Além disso, no período pós-ditaduras, no início dos anos 1980, quando a maioria daqueles países já passava por movimentos de redemocratização e abertura política e econômica, surge o vírus do HIV e consequentemente a epidemia da Aids, que gerou outros processos marcantes nessas camadas da sociedade. Ou seja, em um recorte temporal bastante longo da história dessas regiões, tais grupos se tornaram invisíveis ou marginais, por serem inseridos em uma dinâmica de exclusão, por exercerem formas de vida maravilhosamente não normativas dentro dos complexos cenários sociopolíticos e econômicos presentes nesses países.
Sendo assim, os autores presentes na publicação e suas respectivas pesquisas são extremamente importantes e necessários por trazerem novas narrativas a respeito desse “queer” latino ou de outras partes do mundo relegados a uma existência outsider, justamente por não estarem situados em regiões econômica e politicamente hegemônicas. Nesse sentido, podemos destacar a pesquisa de Fernanda Nogueira sobre o “Movimento de Arte Pornô no Brasil”, que apresenta ao público a produção de um grupo de artistas que ainda se mantém bastante desconhecida dentro da própria história da arte brasileira. Como a própria pesquisadora coloca, a pesquisa funciona como uma “desprogramação” e confrontação com as histórias hegemônicas que continuam sendo escritas. É uma maneira de ativar outras histórias, ou “histórias menores”, das práticas artísticas e políticas, escapando de armadilhas conceituais coloniais constantes, como “origem”, “descobrimento”, “originalidade” e “autoria” (tão conectadas aos autoritarismos), e passar a considerar a geopolítica de produção e distribuição de conhecimento e os sujeitos que dela participam, empregando uma contrametodologia para desconstruir a criação do obsceno. Da mesma maneira, podemos analisar os ensaios do curador Aimar Arriola, com seu manifesto Revolução Queratina, e do artista Ming Wong ao escrever sobre a performer ou, como denomina o próprio autor, diva pop transexual Bülent Ersoy.

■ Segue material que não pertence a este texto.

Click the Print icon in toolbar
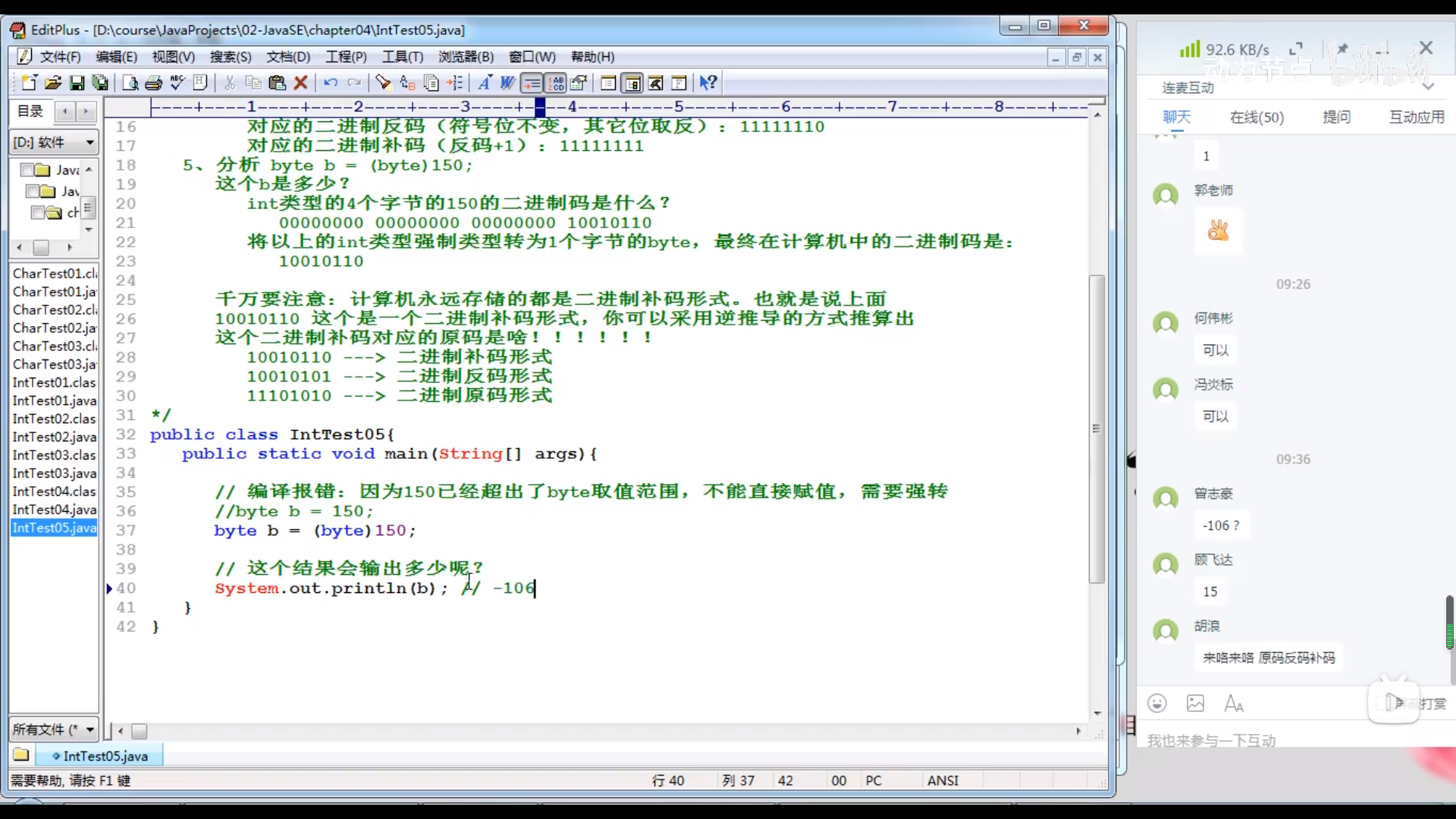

Outro ponto bastante pertinente a ser observado na publicação é a proposição de Miguel A. López em também trabalhar como eixo o que se nomeia na edição como “feminismos”, pensando o feminismo em seu viés contemporâneo, mas não só, abordando também o “feminino” como uma existência extremamente problemática em um mundo construído em regimes masculinos, pautados pelo falocentrismo, patriarcado, etc. Essa proposição do curador é fundamental, pois aversões como a homofobia, a transfobia e a misoginia ou comportamentos como o machismo derivam da incapacidade de lidar com o feminino e sua potência. Ou seja, essas formas de opressão só irão acabar com a diminuição gradativa do modus operandi machista e misógino. Sendo assim, faz muito sentido partir do feminino e – este complexificado pelas performatividades gay, trans e queer – pensar em uma aliança de corpos vulneráveis para esses sujeitos, pois o feminino se coloca de fato como um eixo, um vértice dentro dessas questões de gênero e sexualidade, como algo de incômodo e essencialmente político.